This post is part of the Asymptotic Logical Uncertainty series. In this post, I give a concrete example of how the Solomonoff Induction Inspired Aproach fails to converge to the correct probabilities when predicting the output of a simple Turing machine.
Let \(f:\mathbb{N}\rightarrow \{0,1\}\) be a function such that (for large \(n\)) \(f(n)\) can be computed in time \(2^n\), but there is no algorithm that can predict \(f(n)\) in time less than \(2^n\) consistently better than a coin which outputs 1 with probability \(1/3\).
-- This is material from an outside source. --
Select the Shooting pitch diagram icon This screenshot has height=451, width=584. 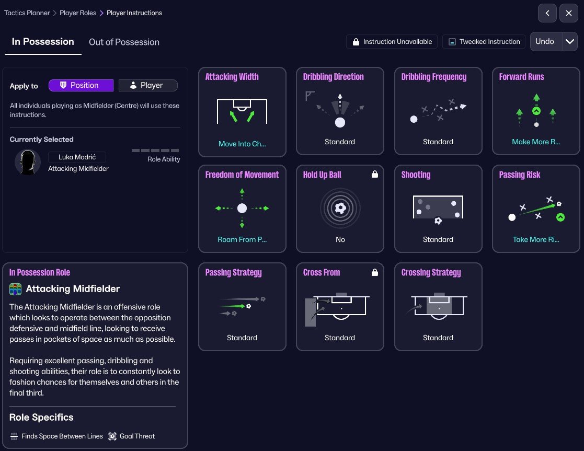point(438,210)

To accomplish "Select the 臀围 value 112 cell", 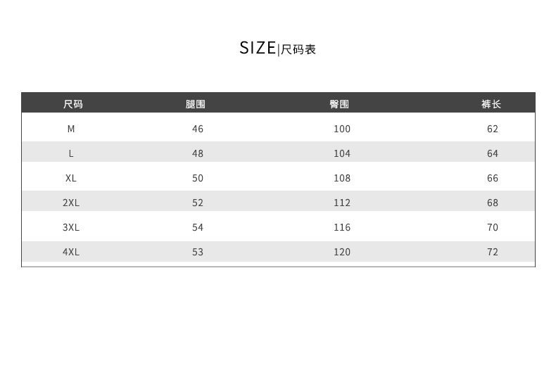I will coord(342,203).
Construct a Turing machine \(E\) as follows:
\(E(2k)=f(2k)\), and
\(E(2k+1)=f(2k+1)\) XOR \(f(10^k)\).
Imagine trying to predict \(E(k)\) with an algorithm which takes time at most \(k^2\). If \(k\) is even, then it is determined by an event indistinguishable in time \(k^2\) from a \(1/3\) coin, so the predictor should output 1 or 0 with probability \(1/3\). If \(k\) is odd, then we have the XOR of two bits that are indistinguishable from independently 1 with probability \(1/3\), so the predictor should output 1 with probability \(4/9\).
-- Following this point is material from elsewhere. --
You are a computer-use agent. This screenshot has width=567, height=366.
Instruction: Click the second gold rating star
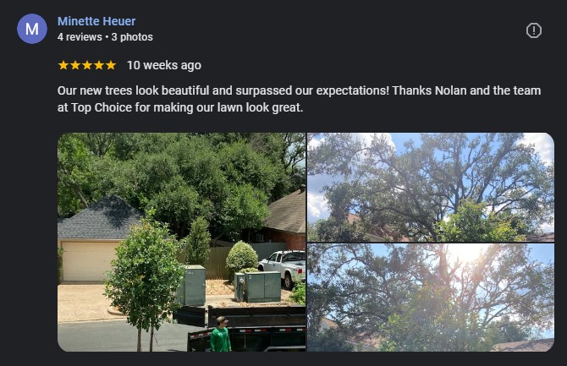coord(75,65)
Therefore, if we let \(T(k)=k^3\) and \(R(k)=k^2\), if SIA worked correctly, then we would have that the limit of the probability that \(SIA(E,T,R)\) outputs 1 on the even bits would be \(1/3\).
However, this is not the case. In particular, the the probability that the \(10^k\)th bit output by \(SIA(E,T,R)\) is a 1 will not converge to \(1/3\), but rather switch between \(4/9\) and \(5/9\).
This is because at the time that a predictor needs to predict \(E(10^k)\), it will have already outputted a 1 with probability \(4/9\) for \(E(2k+1)\), and had enough time to compute \(f(2k+1)\). Therefore, if \(f(2k+1)=0\), then any predictor that does make its prediction for \(E(10^k)\) match its prediction for \(E(2k+1)\) will contradict itself.
The machines that will do well when sampled in \(SIA(E,T,R)\) will be the ones that output 1 independently with probability 1/3 for all even bits and 1 with probability \(4/9\) for all odd bits, EXCEPT when predicting a bit in a location that is a power of 10, in which case, it will copy (or negate) a previous bit, and output 1 with probability either \(4/9\) or \(5/9\), both of which are greater than the desired \(1/3\).
Further, a machine that gives a 1 with probability of \(1/3\) on \(E(10^k)\) for all \(k\) will have a likelyhood going to 0 relative to the machines which just copy or negate their old answers.
Note that the correct probability with which to believe \(E(10^k)=1\) really is \(1/3\), not \(4/9\) or \(5/9\). The prediction given to \(E(2k+1)\) was calculated from a state of ignorance about \(f(2n+1)\), and this prediction should have no effect on the prediction for \(E(10^k)\).